*What the exercise asks*: Edit the items starting with the line containing "Task: Toggle the preview pane icon in toolbar" and going on through the line containing "Toggle Underline text", replacing "Mkt Cap" with "Market Cap" and keeping everything else the same.

——

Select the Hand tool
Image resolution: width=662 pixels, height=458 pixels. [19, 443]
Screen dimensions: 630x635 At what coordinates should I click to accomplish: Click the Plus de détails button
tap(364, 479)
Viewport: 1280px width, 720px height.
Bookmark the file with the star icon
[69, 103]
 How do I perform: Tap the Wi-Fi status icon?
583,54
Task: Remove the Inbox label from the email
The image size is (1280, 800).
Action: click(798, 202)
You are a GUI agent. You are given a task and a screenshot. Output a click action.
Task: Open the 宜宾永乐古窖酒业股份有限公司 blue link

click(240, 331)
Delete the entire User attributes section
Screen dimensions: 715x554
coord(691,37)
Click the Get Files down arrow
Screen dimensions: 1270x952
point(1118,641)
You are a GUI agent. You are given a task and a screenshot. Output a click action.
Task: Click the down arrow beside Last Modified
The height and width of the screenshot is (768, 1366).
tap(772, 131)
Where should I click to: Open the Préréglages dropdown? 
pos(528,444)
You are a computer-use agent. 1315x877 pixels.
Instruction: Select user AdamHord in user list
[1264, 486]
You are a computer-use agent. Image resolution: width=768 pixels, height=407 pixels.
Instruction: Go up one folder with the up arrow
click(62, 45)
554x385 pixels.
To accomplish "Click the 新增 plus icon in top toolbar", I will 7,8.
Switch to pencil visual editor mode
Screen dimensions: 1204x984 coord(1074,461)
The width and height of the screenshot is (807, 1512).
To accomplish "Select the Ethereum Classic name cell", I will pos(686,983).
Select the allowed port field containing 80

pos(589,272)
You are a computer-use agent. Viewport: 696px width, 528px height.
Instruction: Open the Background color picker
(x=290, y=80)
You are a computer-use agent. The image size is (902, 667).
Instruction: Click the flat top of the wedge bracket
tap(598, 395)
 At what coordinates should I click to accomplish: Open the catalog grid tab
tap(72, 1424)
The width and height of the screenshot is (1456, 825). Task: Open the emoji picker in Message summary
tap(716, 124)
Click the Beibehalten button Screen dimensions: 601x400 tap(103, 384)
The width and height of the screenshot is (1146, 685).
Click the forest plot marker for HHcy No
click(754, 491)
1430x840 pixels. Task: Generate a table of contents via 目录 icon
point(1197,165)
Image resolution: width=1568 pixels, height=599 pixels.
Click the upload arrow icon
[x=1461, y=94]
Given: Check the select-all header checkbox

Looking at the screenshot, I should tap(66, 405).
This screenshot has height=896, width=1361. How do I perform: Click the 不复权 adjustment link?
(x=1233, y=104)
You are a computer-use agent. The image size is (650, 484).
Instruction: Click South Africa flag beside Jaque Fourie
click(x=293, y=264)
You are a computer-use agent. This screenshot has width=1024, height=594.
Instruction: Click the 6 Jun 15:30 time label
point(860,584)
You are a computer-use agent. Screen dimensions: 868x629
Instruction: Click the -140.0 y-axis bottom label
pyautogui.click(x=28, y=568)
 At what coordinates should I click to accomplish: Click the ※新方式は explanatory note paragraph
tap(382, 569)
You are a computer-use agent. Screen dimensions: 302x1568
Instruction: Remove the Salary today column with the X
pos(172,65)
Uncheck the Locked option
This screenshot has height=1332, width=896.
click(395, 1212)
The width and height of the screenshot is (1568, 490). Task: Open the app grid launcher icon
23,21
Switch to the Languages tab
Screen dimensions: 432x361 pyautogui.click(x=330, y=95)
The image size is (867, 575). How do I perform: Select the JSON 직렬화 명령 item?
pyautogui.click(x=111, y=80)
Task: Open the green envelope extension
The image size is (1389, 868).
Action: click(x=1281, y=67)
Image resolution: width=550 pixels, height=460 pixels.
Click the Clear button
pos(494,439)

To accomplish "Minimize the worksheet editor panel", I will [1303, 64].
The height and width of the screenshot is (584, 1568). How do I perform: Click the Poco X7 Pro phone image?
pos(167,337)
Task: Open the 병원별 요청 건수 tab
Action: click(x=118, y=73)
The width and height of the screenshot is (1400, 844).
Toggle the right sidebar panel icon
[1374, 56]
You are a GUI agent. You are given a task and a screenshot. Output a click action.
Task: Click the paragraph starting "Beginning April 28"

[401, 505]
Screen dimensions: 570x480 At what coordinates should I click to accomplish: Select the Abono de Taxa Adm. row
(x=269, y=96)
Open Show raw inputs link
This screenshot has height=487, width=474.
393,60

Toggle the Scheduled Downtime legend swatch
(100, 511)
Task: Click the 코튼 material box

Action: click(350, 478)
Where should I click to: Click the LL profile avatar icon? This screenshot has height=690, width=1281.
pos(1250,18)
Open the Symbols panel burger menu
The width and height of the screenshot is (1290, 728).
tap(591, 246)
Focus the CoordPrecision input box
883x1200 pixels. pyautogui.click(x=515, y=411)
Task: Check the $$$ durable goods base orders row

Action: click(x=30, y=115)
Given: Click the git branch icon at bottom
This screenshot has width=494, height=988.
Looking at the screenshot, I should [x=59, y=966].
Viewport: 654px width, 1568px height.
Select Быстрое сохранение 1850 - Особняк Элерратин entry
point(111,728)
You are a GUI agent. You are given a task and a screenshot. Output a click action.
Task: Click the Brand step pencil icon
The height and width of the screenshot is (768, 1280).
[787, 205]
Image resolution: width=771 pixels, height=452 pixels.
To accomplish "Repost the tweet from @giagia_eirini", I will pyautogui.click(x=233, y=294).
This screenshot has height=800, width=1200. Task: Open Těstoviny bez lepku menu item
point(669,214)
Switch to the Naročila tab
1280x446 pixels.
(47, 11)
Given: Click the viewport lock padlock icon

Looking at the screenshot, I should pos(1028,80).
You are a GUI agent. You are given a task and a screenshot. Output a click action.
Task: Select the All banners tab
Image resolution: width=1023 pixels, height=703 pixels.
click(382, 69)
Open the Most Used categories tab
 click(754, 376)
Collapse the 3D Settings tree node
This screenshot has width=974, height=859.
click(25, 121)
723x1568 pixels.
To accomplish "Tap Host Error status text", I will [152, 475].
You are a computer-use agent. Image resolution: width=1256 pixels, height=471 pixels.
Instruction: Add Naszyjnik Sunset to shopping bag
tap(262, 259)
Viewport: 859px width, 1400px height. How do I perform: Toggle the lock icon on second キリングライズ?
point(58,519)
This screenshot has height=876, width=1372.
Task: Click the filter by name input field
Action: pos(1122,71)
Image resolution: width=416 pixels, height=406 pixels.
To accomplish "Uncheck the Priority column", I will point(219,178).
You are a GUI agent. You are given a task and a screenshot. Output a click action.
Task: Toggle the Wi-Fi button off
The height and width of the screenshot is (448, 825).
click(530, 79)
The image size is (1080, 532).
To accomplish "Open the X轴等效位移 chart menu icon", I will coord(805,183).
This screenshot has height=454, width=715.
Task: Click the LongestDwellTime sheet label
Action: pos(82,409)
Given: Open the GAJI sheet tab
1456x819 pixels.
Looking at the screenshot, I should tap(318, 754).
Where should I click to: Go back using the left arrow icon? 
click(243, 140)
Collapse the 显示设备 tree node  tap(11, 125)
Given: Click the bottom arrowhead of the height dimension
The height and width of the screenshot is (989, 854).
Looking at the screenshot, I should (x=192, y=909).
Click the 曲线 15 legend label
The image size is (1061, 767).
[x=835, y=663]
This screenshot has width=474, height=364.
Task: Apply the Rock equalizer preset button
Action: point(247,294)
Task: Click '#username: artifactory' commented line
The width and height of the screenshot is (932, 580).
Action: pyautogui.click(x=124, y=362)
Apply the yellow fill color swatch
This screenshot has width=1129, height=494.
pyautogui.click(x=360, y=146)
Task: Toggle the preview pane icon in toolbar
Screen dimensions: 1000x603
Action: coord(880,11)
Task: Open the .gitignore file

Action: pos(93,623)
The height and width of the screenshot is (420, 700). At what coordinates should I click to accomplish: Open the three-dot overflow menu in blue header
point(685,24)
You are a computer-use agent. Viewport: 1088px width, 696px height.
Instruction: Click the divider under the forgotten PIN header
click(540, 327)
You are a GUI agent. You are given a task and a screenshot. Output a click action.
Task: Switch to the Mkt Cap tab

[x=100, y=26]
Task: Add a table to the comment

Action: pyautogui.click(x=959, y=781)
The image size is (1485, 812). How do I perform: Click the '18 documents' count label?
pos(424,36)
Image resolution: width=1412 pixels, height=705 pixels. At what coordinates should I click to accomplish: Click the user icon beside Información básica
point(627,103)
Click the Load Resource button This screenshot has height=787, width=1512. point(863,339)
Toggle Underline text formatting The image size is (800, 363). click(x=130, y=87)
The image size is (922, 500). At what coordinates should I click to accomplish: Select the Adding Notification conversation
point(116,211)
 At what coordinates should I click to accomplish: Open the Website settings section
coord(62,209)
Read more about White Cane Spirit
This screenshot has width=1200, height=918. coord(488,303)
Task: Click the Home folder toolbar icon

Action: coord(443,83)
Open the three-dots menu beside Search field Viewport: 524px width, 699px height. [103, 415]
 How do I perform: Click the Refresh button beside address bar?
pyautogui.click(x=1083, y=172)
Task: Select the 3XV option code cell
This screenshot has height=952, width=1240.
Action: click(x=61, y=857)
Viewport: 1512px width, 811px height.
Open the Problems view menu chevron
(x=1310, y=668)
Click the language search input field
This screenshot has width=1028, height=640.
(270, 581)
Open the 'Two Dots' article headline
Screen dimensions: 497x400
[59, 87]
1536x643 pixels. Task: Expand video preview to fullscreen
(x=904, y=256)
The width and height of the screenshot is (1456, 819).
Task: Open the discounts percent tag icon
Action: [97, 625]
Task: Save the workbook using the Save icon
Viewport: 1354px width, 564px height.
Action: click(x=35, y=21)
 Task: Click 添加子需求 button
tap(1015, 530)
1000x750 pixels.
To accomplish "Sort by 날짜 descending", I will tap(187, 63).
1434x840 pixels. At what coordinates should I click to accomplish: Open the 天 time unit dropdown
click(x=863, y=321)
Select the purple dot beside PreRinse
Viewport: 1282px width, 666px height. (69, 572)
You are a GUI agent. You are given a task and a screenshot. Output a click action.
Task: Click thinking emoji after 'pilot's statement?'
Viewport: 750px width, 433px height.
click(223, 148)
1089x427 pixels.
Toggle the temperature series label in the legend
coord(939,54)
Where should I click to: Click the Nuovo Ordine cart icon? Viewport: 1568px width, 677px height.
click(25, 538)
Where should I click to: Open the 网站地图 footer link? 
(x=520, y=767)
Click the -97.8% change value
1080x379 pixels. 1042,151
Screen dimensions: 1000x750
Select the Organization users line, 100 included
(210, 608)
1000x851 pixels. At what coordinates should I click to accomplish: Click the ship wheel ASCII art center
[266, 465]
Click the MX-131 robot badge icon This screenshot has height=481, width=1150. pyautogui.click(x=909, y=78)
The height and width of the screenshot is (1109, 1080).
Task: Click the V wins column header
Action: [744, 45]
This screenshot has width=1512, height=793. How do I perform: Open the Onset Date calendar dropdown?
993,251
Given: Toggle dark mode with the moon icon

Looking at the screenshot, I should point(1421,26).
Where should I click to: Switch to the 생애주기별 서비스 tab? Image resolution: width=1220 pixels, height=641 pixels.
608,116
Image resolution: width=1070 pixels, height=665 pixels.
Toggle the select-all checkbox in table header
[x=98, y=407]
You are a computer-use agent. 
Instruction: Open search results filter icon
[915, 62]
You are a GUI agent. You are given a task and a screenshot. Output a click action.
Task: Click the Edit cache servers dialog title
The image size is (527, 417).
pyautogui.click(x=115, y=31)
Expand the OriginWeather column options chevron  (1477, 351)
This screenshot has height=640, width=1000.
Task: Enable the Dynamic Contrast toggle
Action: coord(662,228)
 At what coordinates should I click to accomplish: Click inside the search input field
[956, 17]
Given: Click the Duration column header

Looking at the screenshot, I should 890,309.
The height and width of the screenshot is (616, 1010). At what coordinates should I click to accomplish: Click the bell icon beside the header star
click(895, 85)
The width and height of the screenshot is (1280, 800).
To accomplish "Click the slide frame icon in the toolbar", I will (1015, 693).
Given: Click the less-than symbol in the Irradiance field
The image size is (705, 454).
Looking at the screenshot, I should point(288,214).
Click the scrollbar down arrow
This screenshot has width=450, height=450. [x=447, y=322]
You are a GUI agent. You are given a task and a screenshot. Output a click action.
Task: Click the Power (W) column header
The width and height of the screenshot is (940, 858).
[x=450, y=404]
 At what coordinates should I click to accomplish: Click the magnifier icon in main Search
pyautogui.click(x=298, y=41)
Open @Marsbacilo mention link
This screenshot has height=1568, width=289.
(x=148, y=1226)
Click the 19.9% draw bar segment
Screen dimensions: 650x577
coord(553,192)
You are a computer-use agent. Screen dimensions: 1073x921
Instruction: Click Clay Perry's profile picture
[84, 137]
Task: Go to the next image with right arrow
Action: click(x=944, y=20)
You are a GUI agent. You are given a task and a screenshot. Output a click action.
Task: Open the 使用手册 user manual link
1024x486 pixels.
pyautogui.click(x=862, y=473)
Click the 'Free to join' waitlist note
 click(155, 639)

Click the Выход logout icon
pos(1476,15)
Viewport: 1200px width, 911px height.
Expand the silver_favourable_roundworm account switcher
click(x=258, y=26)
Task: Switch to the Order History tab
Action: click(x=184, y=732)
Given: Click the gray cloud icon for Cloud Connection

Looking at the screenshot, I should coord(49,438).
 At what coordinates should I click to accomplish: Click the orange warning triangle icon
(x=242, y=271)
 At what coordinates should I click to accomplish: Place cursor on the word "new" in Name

——

*Exercise result*:
Task: Toggle the preview pane icon in toolbar
Screen dimensions: 1000x603
Action: coord(880,11)
Task: Open the .gitignore file

Action: pos(93,623)
The height and width of the screenshot is (420, 700). At what coordinates should I click to accomplish: Open the three-dot overflow menu in blue header
point(685,24)
You are a computer-use agent. Viewport: 1088px width, 696px height.
Instruction: Click the divider under the forgotten PIN header
click(540, 327)
You are a GUI agent. You are given a task and a screenshot. Output a click action.
Task: Switch to the Market Cap tab

[x=100, y=26]
Task: Add a table to the comment

Action: pyautogui.click(x=959, y=781)
The image size is (1485, 812). How do I perform: Click the '18 documents' count label?
pos(424,36)
Image resolution: width=1412 pixels, height=705 pixels. At what coordinates should I click to accomplish: Click the user icon beside Información básica
point(627,103)
Click the Load Resource button This screenshot has height=787, width=1512. point(863,339)
Toggle Underline text formatting The image size is (800, 363). click(x=130, y=87)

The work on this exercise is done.